John Shaw

Personal information
- Date of birth: 4 February 1954 (age 72)
- Place of birth: Stirling, Scotland
- Height: 6 ft 1 in (1.85 m)
- Position: Goalkeeper

Youth career
- 1969–1971: Leeds United

Senior career*
- Years: Team / Apps / (Gls)
- 1971–1974: Leeds United / 2 / (0)
- 1974–1985: Bristol City / 295 / (0)
- 1985–1988: Exeter City / 109 / (0)
- 1988–1989: Gloucester City / 68 / (0)
- Total:  / 474 / (0)

= John Shaw (footballer, born 1954) =

Scottish footballer

John Shaw (born 4 February 1954) is a Scottish former footballer who played as a goalkeeper. He made over 400 Football League appearances in the 1970s and 1980s.

==Career==
John Shaw played youth football with Leeds United. Shaw signed professional for Leeds United in February 1971. Shaw gained first team experience in the UEFA Cup with Leeds United, notably in a 0–4 defeat at home to Lierse S. K. of Belgium, but never appeared in the Football League for the club. He married the love of his life, Jean, and moved south. Alan Dicks signed Shaw in May 1974 on a free transfer from Leeds United for Bristol City. Jimmy Mann made the same move at the same time.

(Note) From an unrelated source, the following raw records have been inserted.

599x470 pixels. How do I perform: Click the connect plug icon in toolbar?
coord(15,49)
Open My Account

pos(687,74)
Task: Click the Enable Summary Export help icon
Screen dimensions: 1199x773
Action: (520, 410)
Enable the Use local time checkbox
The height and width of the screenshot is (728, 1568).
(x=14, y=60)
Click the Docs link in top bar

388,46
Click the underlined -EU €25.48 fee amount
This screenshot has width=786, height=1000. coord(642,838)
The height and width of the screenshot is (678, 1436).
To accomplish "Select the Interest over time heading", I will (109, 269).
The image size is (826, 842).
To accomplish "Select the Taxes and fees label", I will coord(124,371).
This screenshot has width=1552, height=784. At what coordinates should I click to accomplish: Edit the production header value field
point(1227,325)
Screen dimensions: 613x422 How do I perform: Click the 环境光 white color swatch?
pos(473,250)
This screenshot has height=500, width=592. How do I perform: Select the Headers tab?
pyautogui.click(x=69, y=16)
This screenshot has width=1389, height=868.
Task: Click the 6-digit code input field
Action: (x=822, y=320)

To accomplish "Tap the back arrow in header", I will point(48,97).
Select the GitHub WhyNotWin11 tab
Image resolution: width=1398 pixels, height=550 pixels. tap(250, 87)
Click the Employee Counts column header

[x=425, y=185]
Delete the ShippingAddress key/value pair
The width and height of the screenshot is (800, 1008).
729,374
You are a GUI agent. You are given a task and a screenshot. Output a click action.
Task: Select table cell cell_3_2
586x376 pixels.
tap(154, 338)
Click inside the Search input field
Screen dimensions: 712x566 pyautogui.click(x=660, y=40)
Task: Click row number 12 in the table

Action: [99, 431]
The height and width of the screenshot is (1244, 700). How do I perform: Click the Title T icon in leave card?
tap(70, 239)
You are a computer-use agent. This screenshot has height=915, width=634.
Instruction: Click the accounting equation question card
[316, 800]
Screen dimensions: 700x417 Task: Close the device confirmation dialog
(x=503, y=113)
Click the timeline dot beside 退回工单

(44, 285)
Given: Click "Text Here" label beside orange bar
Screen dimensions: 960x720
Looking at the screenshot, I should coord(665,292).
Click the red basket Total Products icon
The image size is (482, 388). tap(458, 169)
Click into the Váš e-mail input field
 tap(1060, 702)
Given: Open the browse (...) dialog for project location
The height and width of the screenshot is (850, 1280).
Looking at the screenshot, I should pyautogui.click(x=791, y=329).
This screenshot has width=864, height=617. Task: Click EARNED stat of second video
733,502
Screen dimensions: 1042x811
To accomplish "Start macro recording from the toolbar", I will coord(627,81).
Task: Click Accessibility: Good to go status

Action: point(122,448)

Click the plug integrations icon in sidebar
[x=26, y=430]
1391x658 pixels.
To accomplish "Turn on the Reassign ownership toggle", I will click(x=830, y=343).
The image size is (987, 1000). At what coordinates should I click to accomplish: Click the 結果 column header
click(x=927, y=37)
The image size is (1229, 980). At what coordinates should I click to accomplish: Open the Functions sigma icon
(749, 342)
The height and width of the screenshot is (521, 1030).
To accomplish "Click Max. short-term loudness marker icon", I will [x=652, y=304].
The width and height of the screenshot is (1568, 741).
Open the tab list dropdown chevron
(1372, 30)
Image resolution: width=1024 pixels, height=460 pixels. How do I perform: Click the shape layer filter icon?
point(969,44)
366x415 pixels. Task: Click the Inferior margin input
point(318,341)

John Shaw had to wait in line behind regular goalkeeper Ray Cashley who was ever present in 1974–75 and again in 1975–76 when Bristol City finished runners up in the Second Division and won promotion back into the First Division after a wait of 65 years since 1911. However Shaw did make two substitute appearances in the Anglo Scottish Cup in August 1975. Cashley started in goal in season 1976–77 in the First Division before Len Bond was given a chance with two games but was injured so John Shaw finally made his League debut in goal for Bristol City in a 0–1 defeat v Birmingham City on 26 October 1976. This was the start of a run of 103 successive league appearances for Shaw. Bristol City hovered around the relegation places throughout their first season back in the First Division. Lying bottom in 22nd place with four games to go they managed two wins and two draws to finish 18th. The final game at Coventry City ended in a 2–2 draw which was enough to save both teams from relegation with the ball hardly leaving the centre circle during the last 15 minutes of the game. Shaw made 33 appearances in 1976–77. John Shaw was the only ever present City player in 1977–78 with 42 appearances as the "Robins" rose to 17th in the table. Shaw also played in all nine Anglo Scottish cup ties culminating in a two legged final 3–2 aggregate win over St Mirren in December 1977. It was during this period that John Shaw was spoken of as a possible replacement for Alan Rough in the Scotland full international team; but despite his splendid form the call to international duty never came.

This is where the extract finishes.